The speed of propagation, their lifespan, their degree of dangerousness, or the effectiveness of their vaccine are all medical parameters that set the pace for the announcement of epidemics. All that is required is a change in these medical parameters and an assessment of their economic impact is automatically made. All the bases of stock market reactions have been shaken.
Today's stock market news focuses more on epidemics caused by Ebola, SARS, ZIKA, MERS and especially Coronavirus (2019-nCov). For the assessment, the size of GDP is taken into account in order to see the international impact in the immediate future. As of January 23rd, the world saw a huge drop of -10.7% in Shanghai before falling even more on February 3rd, -4.1% in Germany for the DAX and CAC40 and -3.8% for the Dow Jones as of January 31st.
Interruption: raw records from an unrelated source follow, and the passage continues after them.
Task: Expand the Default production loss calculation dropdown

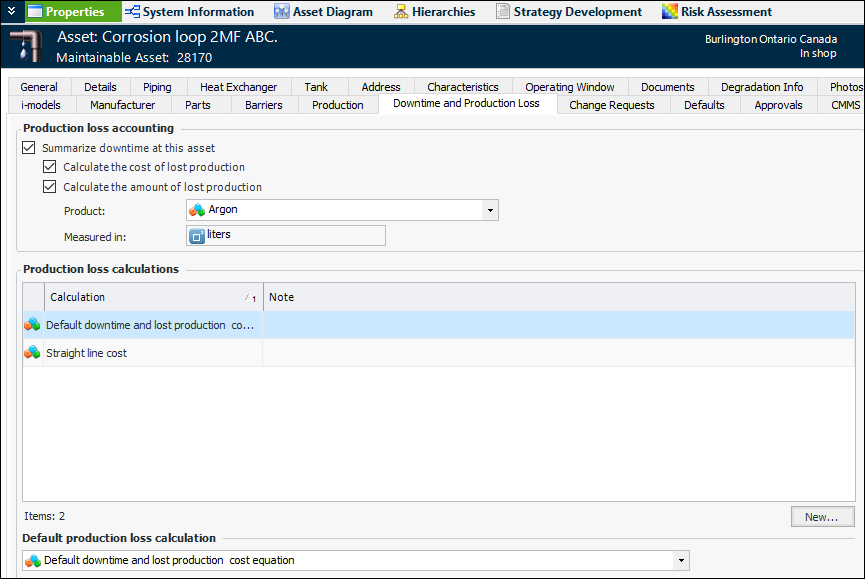Action: (x=681, y=561)
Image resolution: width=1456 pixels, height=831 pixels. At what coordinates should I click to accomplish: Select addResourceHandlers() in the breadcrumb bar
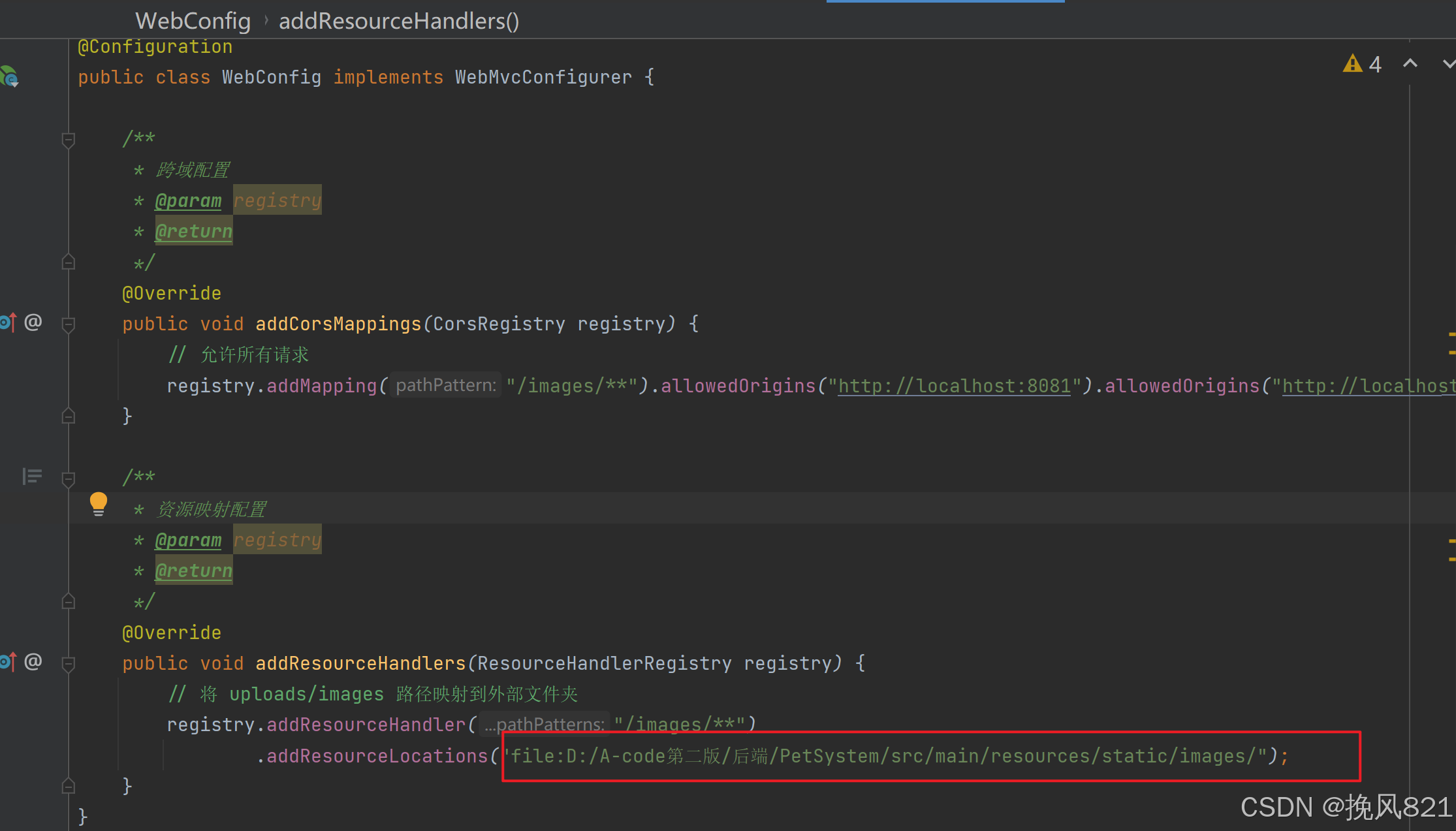[x=399, y=21]
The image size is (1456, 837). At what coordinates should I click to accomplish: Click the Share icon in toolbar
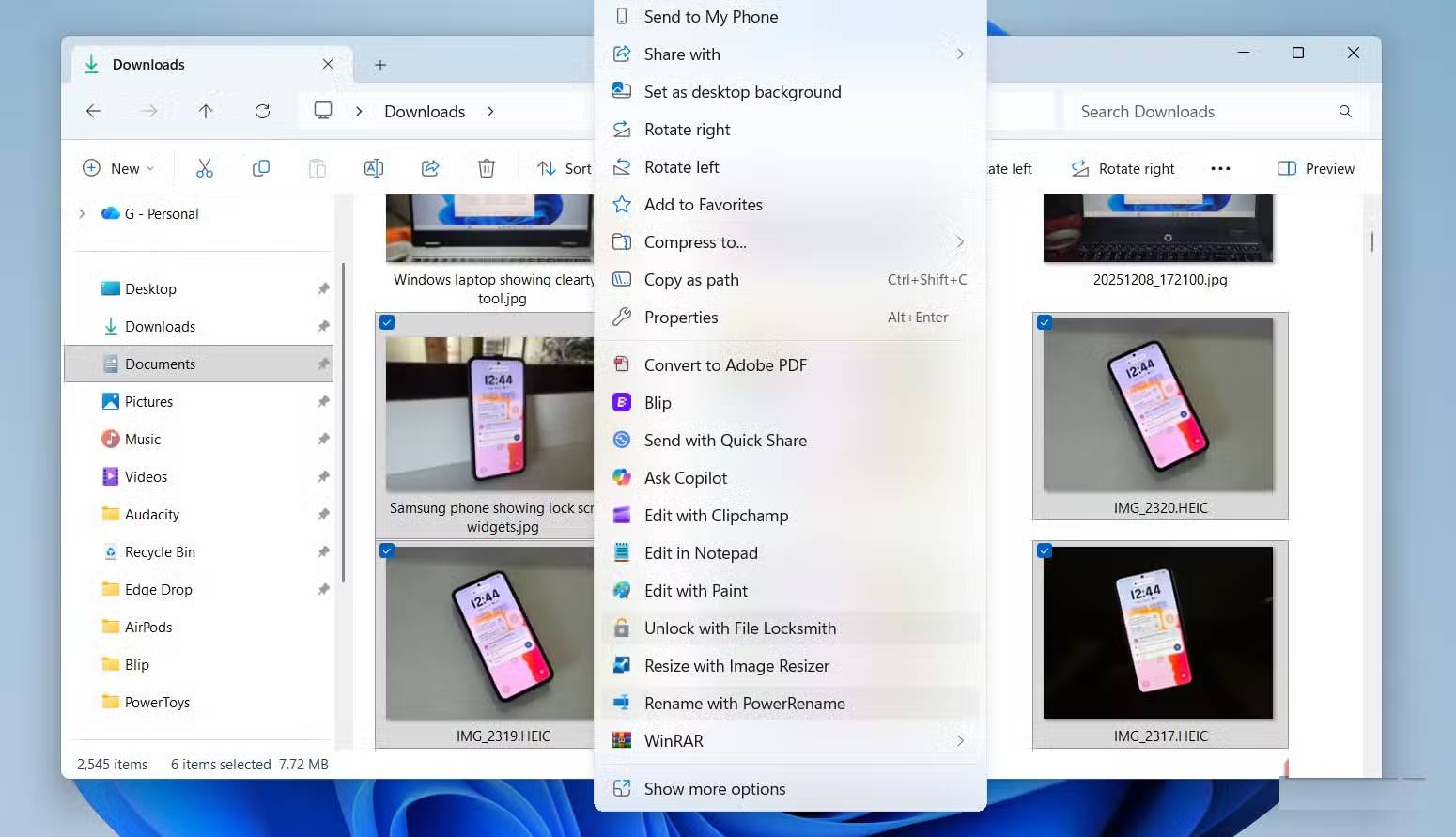430,168
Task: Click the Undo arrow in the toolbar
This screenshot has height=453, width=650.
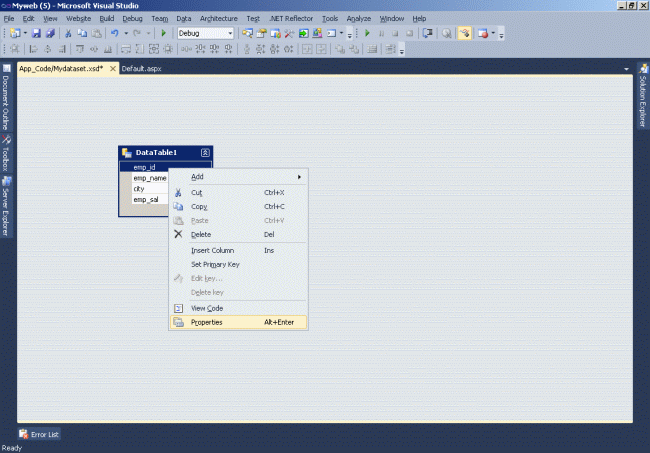Action: tap(115, 33)
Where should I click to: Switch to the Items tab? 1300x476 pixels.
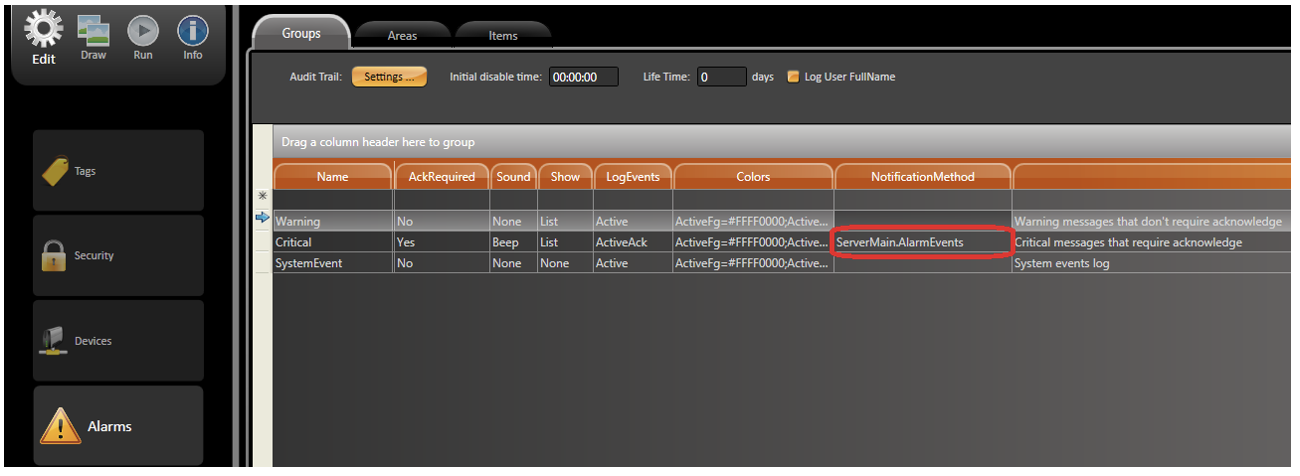point(503,36)
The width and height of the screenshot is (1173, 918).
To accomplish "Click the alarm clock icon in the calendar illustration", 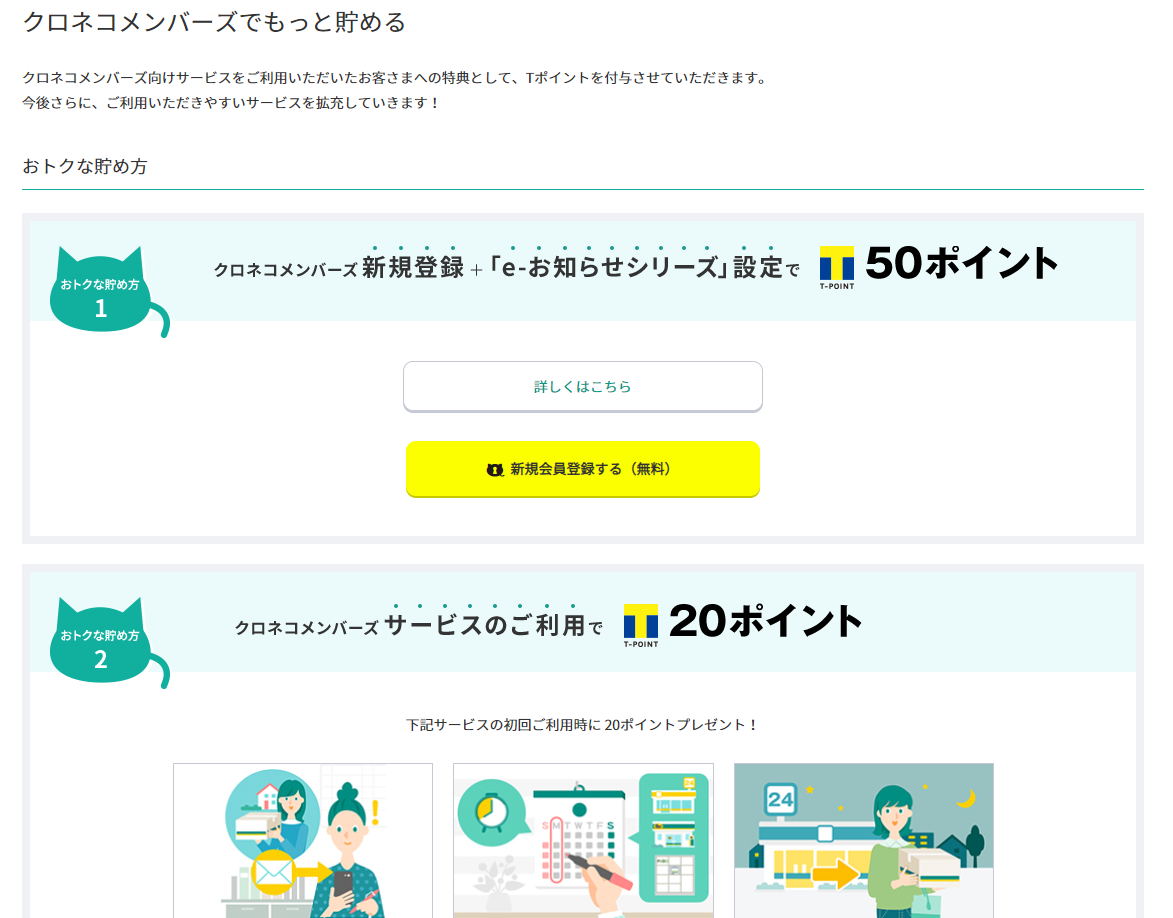I will coord(491,813).
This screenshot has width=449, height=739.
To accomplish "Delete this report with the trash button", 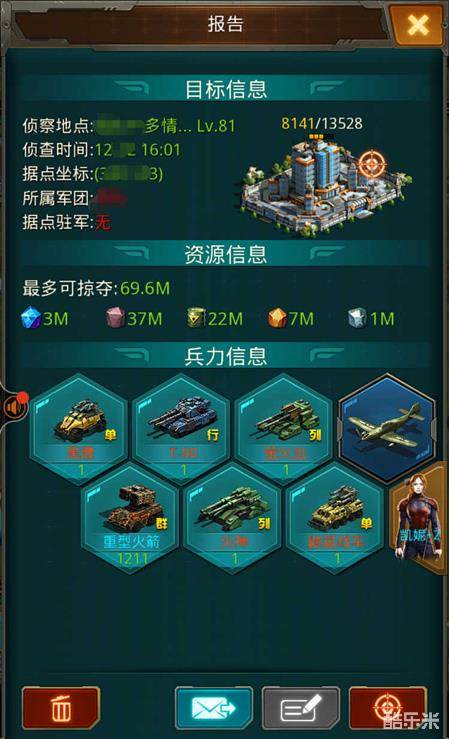I will pos(61,707).
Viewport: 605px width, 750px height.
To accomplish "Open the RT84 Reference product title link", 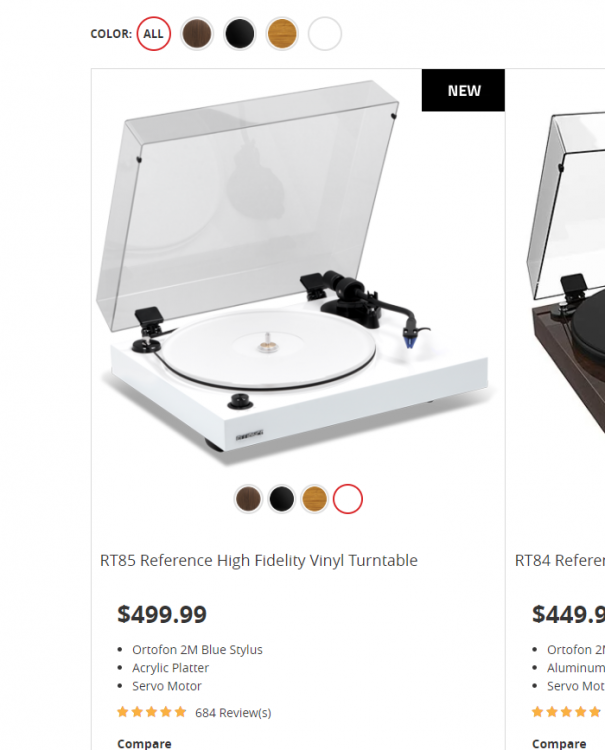I will [x=559, y=561].
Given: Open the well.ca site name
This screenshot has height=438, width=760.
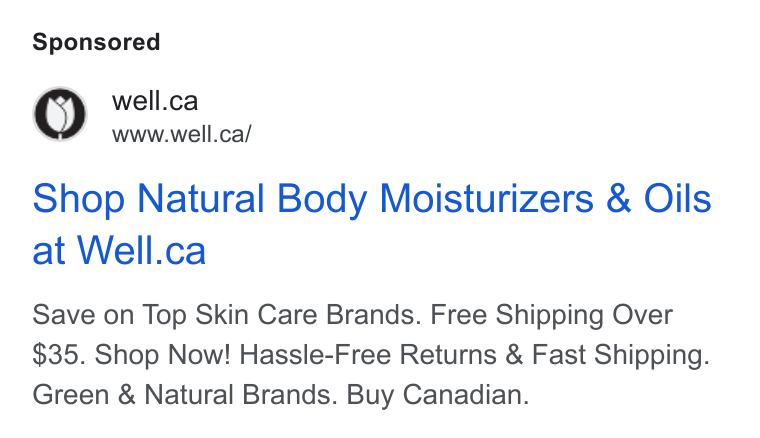Looking at the screenshot, I should [155, 101].
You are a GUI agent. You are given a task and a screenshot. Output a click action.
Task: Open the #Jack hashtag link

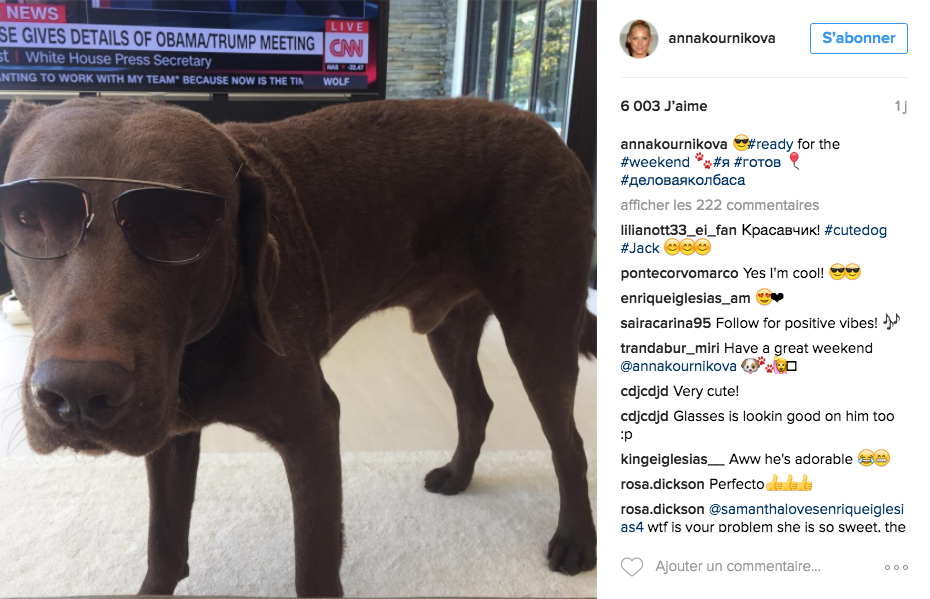[x=640, y=248]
Indeed, the first stock market consequences of the coronavirus epidemic were felt on the secondchina is the world's second largest GDP (after the USA, which is at the top with 20,500 billion dollars), weighing in at 13,600 billion dollars. Analysts estimate that Chinese growth would be down 6 or 5% in the new year 2020. The losses would therefore be close to the famous $150 million barrier. This is how the Chinese economy has been going since the advent of Coronavirus. But what about the American stock markets?
The crisis is international and the countries working with China are suffering cruelly as a result. Buying countries, exporting countries or intermediate countries in China's finished product trade are all impacted. Because they are all down in the stock market due to their relative GDPs. Prior to the announcement of the existence of an antidote, the price of oil dropped considerably automatically. On February 3, Brent's barrel of crude oil reached $54 a barrel, the normal extension of its decline that began on January 23. The evolution of the coronavirus makes it more contagious than SARS even though it is less dangerous. China's virus containment measures are therefore welcome.
On the other hand, the United States is still growing, companies are still making considerable profits and the unemployed are not yet out of work. The Fed will lower rates if necessary. In a word, America has returned to its former peak while remaining calm.
In Europe, France and Italy remain concerned about the Chinese situation, as the social climate in France is more favourable to influences from China and Brexit. All eyes are fixed on China, which has reached its lowest level despite the unwavering support of the central bank. Regardless of the reasons for this crisis, prices as well as growth will be impacted. There is economic resurgence at all levels globally, although Chinese stock exchanges will remain under scrutiny.